Well, it started as an entry on my Fridge List and was finally crossed of Sunday night when I got home!  TheList is a piece of scrap paper where my husband and I write down all our crazy ideas of things that sounds fun to do or experience.  Oddly enough, it seems most of the trips we’ve ticked off have just fallen into place sans planning – I take it as a sign they were meant to be crossed off :)

Earlier this winter, I decided I wanted to learn trad climb this summer.  Then along came the opportunity to sign up for a women’s alpine climbing trip in the Bugaboos with Sarah Hueniken & Kirsten Knechtel.  Three of my friends (including one of my main climbing partners) were also signing up so it seemed like a no-brainer to go learn to alpine climb in one of the most scenic locations in the world!

Day 1:

We met in Brisco, BC at 9am and started driving down the ~45km logging road to the Bugs parking lot.  I was initially worried about the state of the logging road after all the rains we had the week before but turns out it was in great shape with only one big water hole.  I drove in my Forester and had no problem whatsoever with clearance.  I even saw a few cars in the parking lot that made it in. I was glad I had spent the night before in Canmore as opposed to driving from Calgary that morning since it required a fair amount of concentration to avoid potholes. (Here’s a link to a map of the park if you’re curious and trail conditions)

You round a corner on the drive in and see this! Houndstooth is in the centre. Also there are suicidal ground squirrels all over the road. There must be quite a few Darwin awards given out each summer.

As we pulled in to the parking lot interrupted a huge porcupine’s search for an afternoon automobile snack.  There is plenty of chicken wire in the parking lot and it was easy to wrap it around the car (being sure to cover the wheel wells).  I was a little worried about scratching the car since it’s pretty new but it wasn’t hard to secure the wire logs & stone.  It does help though to create a lip on the bottom on which you can place the stones.  We bended the wire to create the lip before wrapping the car.

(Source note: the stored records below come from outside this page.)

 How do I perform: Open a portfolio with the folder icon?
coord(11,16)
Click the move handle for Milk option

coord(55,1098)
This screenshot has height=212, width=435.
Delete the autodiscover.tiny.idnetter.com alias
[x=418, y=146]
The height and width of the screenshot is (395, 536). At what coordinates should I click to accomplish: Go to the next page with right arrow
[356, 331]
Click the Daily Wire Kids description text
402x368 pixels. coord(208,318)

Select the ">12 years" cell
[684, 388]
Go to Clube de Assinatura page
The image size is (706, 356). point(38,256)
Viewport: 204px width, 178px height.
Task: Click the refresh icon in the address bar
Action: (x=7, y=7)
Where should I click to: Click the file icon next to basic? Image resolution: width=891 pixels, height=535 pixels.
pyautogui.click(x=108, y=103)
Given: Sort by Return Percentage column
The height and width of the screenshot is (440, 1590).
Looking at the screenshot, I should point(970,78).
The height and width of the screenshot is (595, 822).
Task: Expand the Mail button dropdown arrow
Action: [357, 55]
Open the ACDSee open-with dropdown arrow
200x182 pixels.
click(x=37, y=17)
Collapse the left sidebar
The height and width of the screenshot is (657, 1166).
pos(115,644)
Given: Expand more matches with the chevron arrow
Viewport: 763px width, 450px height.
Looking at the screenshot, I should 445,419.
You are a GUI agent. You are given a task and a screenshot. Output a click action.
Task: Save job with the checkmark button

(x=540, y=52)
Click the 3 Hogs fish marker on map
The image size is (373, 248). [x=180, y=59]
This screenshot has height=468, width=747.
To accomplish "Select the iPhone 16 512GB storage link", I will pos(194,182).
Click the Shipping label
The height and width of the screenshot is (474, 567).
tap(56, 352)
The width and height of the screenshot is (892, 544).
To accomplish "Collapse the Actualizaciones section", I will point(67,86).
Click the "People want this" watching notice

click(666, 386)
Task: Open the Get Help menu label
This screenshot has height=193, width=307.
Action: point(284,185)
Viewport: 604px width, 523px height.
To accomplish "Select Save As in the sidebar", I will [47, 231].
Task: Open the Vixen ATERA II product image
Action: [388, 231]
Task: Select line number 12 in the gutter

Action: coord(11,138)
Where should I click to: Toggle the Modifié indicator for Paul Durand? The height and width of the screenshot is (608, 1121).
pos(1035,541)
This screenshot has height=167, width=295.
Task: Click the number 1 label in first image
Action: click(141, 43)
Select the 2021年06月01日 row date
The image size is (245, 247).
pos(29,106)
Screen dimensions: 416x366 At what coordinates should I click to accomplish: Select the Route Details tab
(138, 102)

I may have overdone the wire/log/rock barricade but it was necessary for my peace of mind!

The hike up was short (5km) but steep (700m) because all of the elevation gain happens in the last ~3km.  Some of the steeper sections have steps and chains and there is one ladder.  The ladder is … awkward.  Metal ladder + wet boots + heavy pack + broken  & sharp handrail at the top makes things interesting.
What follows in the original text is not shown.